_Information given_
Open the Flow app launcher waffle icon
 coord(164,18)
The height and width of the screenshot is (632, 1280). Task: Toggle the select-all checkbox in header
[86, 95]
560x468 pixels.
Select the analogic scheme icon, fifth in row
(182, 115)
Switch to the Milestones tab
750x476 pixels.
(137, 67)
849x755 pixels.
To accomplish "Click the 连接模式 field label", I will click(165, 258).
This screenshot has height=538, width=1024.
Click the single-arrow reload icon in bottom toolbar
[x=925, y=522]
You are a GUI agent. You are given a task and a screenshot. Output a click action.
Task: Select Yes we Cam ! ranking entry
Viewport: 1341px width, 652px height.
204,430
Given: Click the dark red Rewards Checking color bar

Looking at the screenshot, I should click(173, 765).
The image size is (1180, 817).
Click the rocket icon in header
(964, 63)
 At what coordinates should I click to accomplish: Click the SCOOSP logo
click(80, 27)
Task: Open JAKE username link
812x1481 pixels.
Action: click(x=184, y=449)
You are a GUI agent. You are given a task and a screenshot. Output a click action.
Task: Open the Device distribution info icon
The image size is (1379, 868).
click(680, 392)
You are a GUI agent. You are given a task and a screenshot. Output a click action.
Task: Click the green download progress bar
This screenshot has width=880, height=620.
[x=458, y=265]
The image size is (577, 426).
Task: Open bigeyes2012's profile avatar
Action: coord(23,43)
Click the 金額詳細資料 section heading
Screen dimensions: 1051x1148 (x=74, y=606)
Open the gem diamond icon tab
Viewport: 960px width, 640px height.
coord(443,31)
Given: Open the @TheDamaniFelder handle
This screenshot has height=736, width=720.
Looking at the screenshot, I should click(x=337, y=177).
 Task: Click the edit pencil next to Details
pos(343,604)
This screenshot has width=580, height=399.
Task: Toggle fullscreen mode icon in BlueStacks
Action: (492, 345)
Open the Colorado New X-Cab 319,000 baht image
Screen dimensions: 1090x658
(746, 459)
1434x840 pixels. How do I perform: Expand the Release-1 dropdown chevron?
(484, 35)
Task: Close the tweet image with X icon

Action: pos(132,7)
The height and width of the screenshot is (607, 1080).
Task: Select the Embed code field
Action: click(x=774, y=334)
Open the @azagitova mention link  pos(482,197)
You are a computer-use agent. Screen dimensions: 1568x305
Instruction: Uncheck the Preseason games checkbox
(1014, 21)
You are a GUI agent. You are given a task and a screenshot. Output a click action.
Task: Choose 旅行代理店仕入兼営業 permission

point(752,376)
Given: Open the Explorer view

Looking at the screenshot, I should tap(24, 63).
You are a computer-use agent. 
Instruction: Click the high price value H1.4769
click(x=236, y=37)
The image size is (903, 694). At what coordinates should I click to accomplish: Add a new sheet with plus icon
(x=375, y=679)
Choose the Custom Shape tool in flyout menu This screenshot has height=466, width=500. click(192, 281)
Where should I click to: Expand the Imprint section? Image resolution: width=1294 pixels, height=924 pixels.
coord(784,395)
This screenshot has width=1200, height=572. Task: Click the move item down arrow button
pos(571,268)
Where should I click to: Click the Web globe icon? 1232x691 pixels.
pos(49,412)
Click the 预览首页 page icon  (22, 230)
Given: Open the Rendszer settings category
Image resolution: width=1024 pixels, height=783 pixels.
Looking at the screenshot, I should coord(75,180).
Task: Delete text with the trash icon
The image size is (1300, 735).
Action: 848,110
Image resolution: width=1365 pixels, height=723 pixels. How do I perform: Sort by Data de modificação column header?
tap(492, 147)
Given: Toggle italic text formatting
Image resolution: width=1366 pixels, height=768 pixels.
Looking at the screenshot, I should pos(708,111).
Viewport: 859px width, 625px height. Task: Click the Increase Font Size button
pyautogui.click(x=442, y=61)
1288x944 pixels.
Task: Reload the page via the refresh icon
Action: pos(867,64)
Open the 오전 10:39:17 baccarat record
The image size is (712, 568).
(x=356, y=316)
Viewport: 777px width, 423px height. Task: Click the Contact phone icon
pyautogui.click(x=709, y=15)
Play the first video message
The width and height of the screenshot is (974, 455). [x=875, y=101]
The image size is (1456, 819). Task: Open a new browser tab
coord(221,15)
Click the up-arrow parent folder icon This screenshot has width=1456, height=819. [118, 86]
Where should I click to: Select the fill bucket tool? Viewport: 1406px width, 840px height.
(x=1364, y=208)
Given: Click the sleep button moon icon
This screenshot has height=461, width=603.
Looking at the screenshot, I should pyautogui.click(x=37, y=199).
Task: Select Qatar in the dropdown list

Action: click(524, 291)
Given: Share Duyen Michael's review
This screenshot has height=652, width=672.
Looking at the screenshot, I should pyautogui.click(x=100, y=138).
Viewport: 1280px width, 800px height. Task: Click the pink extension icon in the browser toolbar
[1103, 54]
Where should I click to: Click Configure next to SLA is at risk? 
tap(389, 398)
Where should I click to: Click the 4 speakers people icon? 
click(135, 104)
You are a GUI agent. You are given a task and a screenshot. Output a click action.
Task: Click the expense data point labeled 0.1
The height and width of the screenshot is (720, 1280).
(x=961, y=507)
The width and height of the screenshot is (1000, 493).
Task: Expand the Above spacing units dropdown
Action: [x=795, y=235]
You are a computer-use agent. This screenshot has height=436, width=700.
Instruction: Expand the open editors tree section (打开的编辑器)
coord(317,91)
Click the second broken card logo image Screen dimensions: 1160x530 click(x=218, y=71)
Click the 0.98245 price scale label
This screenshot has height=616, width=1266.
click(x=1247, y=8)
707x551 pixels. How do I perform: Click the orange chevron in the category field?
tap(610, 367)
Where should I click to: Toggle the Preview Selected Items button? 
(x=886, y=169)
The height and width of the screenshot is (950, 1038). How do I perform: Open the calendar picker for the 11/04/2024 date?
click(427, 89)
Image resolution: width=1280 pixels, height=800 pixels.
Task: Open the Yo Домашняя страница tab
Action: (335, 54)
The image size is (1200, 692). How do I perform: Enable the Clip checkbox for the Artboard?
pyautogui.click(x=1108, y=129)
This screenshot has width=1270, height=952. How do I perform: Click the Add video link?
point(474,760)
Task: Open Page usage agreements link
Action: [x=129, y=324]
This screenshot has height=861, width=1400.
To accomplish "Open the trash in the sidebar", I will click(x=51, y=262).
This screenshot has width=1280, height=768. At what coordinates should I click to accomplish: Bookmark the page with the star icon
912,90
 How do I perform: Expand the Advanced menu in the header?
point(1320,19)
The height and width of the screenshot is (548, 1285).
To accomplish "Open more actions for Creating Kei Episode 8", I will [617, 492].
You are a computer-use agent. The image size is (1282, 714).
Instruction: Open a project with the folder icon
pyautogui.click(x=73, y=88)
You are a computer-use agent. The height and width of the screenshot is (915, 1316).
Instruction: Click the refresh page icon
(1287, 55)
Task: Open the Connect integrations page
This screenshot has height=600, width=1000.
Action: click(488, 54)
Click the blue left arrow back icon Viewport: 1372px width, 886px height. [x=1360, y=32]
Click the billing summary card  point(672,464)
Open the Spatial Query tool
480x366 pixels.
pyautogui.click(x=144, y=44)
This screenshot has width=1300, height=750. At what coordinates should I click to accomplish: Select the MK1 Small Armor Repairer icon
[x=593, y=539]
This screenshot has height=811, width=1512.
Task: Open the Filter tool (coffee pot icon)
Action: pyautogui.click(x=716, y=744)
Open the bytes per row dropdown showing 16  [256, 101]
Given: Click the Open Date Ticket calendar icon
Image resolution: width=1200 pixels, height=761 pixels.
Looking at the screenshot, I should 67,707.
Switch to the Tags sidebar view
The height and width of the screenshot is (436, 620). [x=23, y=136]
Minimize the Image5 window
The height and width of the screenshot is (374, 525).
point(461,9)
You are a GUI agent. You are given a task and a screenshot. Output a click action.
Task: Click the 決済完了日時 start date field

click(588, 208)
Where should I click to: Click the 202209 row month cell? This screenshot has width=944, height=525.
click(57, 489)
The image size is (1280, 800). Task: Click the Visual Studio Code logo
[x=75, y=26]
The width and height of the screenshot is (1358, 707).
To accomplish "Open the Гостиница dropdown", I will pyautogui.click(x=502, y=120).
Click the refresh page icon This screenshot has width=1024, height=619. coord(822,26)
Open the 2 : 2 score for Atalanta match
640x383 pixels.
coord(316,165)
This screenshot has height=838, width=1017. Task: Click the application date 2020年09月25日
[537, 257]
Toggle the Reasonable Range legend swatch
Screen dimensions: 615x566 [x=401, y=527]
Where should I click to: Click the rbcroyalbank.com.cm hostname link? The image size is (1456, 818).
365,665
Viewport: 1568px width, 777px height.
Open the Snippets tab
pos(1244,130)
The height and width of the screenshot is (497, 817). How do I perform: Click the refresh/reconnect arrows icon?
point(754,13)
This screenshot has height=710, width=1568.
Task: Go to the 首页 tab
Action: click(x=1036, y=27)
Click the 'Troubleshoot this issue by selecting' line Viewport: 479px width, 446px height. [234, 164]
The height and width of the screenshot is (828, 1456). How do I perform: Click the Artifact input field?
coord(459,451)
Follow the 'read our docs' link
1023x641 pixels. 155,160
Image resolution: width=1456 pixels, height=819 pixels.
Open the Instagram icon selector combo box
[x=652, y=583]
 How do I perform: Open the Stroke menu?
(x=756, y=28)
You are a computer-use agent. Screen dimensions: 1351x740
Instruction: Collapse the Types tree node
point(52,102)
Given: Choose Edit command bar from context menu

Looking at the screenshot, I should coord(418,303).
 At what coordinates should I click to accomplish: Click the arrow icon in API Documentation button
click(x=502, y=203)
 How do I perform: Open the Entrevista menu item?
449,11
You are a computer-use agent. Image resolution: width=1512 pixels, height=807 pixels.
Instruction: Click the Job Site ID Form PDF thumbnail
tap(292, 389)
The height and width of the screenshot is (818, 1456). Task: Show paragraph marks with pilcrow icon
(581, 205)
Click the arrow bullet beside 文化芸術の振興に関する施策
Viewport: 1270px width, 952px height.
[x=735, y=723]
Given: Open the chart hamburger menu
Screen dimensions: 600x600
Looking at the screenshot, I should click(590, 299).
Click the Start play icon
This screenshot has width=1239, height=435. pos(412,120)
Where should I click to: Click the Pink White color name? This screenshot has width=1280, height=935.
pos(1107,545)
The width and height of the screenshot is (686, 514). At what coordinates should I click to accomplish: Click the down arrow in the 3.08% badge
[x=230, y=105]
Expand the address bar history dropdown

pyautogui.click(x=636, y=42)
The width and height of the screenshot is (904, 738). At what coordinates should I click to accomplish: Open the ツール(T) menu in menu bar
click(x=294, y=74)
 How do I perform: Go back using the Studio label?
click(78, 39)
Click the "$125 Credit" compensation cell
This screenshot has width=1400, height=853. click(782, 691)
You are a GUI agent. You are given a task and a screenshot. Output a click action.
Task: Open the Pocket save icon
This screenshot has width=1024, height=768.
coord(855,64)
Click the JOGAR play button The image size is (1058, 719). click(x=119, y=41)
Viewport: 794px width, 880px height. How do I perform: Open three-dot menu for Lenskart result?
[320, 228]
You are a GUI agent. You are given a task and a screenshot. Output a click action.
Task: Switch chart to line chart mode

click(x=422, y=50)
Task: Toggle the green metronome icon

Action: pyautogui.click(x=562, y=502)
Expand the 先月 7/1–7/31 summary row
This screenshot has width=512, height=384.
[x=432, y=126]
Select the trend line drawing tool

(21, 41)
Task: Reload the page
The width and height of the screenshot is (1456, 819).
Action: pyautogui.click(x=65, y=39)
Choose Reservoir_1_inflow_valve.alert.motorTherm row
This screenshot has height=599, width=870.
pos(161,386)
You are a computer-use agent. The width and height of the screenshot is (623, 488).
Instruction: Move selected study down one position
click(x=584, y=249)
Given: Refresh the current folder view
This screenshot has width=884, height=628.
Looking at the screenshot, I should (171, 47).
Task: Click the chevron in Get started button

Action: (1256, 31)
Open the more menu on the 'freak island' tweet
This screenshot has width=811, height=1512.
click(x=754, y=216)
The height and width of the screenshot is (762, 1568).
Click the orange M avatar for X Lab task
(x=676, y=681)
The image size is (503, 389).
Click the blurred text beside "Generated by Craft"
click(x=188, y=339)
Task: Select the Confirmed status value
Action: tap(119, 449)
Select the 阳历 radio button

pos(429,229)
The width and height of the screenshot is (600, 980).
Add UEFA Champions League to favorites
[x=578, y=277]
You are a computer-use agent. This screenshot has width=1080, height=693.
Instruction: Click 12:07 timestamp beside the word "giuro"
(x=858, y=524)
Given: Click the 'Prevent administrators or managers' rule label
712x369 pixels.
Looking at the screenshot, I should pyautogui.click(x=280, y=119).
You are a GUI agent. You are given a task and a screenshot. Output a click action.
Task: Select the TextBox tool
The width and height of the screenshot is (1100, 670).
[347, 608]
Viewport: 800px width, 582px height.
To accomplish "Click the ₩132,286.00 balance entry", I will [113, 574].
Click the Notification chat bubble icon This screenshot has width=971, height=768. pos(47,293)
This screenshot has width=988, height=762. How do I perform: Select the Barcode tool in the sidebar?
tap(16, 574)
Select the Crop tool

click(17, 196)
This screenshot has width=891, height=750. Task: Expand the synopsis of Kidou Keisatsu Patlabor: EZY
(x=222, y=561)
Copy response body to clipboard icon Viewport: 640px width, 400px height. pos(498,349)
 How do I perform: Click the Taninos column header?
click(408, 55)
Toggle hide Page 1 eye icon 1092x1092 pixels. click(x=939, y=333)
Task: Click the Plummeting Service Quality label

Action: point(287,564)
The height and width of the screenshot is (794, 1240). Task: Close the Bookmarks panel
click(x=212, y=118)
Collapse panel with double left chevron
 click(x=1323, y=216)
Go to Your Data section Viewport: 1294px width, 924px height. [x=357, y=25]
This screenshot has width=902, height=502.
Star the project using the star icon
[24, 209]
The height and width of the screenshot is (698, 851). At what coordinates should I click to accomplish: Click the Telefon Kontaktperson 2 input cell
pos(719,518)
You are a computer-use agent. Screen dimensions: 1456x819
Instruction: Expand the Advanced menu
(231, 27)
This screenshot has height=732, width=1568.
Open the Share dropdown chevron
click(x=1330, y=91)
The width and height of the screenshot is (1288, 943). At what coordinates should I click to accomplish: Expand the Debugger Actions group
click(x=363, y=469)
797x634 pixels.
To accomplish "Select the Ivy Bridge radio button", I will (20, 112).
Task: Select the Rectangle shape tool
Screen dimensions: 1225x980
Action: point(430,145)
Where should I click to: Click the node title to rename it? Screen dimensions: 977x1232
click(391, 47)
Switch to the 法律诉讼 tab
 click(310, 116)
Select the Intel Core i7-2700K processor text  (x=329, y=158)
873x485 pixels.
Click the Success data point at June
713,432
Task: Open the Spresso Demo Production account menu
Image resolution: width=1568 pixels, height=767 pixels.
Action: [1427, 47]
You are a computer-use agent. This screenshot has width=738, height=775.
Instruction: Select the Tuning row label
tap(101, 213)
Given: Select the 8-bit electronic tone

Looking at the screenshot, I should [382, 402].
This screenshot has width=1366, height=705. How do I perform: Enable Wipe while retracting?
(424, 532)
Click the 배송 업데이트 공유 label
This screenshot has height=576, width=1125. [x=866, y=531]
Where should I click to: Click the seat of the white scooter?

_The problem_
Reproduce, without any change, everything in the records from the line containing "The height and width of the screenshot is (828, 1456)." down to the line containing "Looking at the screenshot, I should click(590, 299).", including both of those lines.

_Result for this task_
The height and width of the screenshot is (828, 1456). How do I perform: Click the Artifact input field?
coord(459,451)
Follow the 'read our docs' link
1023x641 pixels. 155,160
Image resolution: width=1456 pixels, height=819 pixels.
Open the Instagram icon selector combo box
[x=652, y=583]
 How do I perform: Open the Stroke menu?
(x=756, y=28)
You are a computer-use agent. Screen dimensions: 1351x740
Instruction: Collapse the Types tree node
point(52,102)
Given: Choose Edit command bar from context menu

Looking at the screenshot, I should coord(418,303).
 At what coordinates should I click to accomplish: Click the arrow icon in API Documentation button
click(x=502, y=203)
 How do I perform: Open the Entrevista menu item?
449,11
You are a computer-use agent. Image resolution: width=1512 pixels, height=807 pixels.
Instruction: Click the Job Site ID Form PDF thumbnail
tap(292, 389)
The height and width of the screenshot is (818, 1456). Task: Show paragraph marks with pilcrow icon
(581, 205)
Click the arrow bullet beside 文化芸術の振興に関する施策
Viewport: 1270px width, 952px height.
[x=735, y=723]
Given: Open the chart hamburger menu
Screen dimensions: 600x600
Looking at the screenshot, I should click(590, 299).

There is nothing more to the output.